TASK INSTRUCTIONS:
Report each line of the data that has "will" somewhere in it.
---------- THE RECORDS
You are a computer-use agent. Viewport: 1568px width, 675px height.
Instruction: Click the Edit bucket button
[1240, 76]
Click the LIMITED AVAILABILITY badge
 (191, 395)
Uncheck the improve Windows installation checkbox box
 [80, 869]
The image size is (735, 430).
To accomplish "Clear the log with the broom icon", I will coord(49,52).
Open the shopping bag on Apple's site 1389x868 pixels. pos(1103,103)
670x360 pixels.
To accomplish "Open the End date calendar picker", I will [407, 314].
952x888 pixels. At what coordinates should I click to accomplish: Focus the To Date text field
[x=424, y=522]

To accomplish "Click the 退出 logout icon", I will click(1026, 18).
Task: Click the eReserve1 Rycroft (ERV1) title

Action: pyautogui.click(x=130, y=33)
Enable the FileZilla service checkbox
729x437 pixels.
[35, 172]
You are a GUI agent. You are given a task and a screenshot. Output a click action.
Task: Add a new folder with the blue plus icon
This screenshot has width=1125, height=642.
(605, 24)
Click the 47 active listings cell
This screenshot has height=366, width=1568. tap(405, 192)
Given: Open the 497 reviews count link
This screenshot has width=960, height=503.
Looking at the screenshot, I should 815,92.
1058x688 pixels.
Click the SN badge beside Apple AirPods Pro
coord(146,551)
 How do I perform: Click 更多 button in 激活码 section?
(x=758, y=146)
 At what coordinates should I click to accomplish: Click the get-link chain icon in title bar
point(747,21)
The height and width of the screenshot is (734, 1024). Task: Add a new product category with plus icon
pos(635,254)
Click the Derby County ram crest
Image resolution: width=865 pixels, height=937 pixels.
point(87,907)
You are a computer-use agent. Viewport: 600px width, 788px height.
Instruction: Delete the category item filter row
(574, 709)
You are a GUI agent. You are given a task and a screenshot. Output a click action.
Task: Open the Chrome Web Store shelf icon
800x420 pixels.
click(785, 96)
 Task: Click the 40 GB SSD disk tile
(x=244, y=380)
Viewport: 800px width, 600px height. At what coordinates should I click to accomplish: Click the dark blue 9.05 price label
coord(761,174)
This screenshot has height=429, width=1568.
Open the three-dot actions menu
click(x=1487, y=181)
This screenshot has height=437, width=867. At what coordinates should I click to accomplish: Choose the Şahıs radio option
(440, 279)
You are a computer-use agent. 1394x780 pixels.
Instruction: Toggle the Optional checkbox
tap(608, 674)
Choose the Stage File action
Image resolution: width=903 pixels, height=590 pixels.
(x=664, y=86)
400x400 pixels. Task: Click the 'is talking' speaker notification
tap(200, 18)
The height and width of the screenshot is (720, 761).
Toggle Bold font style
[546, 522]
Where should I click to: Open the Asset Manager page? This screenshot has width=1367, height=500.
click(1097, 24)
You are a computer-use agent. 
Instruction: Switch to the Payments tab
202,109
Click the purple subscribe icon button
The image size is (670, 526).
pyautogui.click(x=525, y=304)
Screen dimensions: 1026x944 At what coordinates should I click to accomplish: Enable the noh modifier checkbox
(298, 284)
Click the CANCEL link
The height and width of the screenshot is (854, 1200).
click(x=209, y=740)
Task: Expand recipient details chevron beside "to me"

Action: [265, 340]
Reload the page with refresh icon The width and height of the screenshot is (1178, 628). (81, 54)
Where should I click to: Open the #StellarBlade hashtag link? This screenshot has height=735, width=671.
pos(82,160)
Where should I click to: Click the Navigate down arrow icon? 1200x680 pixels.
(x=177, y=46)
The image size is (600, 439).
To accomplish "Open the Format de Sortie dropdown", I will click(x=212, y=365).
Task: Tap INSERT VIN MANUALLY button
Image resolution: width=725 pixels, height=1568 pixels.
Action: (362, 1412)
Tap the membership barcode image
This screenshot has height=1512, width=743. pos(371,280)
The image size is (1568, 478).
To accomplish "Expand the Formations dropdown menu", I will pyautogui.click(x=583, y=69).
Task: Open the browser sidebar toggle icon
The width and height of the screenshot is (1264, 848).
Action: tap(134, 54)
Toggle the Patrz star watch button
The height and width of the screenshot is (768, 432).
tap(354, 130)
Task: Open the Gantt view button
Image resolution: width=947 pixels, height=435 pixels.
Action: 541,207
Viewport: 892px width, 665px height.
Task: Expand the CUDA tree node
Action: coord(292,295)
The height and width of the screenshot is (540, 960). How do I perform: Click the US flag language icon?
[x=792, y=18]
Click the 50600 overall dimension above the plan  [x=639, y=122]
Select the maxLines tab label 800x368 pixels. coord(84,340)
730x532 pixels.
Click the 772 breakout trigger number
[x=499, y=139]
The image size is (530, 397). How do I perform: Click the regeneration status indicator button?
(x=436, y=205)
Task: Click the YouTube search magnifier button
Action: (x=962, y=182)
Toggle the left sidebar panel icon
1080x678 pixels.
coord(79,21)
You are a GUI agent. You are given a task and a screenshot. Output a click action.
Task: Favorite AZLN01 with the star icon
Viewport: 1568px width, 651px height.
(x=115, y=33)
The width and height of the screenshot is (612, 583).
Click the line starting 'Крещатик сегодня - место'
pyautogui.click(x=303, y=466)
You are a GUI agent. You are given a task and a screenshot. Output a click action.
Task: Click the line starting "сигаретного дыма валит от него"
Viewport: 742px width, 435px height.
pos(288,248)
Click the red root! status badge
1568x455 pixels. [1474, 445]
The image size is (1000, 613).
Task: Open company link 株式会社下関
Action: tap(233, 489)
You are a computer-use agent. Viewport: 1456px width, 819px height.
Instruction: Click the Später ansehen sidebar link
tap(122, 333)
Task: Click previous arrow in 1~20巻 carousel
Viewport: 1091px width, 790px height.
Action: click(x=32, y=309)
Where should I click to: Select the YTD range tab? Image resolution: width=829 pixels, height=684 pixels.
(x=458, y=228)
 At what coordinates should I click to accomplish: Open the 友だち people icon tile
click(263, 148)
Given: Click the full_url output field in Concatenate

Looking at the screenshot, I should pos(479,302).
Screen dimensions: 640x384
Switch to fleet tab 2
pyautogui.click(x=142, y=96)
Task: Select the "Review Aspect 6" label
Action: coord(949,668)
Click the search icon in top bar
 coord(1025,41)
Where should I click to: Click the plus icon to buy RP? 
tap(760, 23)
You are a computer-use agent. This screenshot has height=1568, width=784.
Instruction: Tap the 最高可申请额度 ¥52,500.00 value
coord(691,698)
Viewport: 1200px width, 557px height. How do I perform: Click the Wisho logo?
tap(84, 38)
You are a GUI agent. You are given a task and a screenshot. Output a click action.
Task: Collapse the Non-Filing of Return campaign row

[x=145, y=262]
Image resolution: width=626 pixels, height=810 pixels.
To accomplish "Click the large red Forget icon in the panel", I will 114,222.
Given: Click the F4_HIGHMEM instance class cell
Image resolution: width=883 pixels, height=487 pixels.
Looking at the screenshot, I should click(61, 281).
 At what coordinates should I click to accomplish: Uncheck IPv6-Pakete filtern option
--------------------
THE COMPLETED TASK:
To accomplish "Clear the log with the broom icon", I will coord(49,52).
To accomplish "Open the End date calendar picker", I will [407, 314].
To accomplish "Click the 退出 logout icon", I will click(1026, 18).
To accomplish "Open the Format de Sortie dropdown", I will click(x=212, y=365).
To accomplish "Expand the Formations dropdown menu", I will pyautogui.click(x=583, y=69).
To accomplish "Click the large red Forget icon in the panel", I will 114,222.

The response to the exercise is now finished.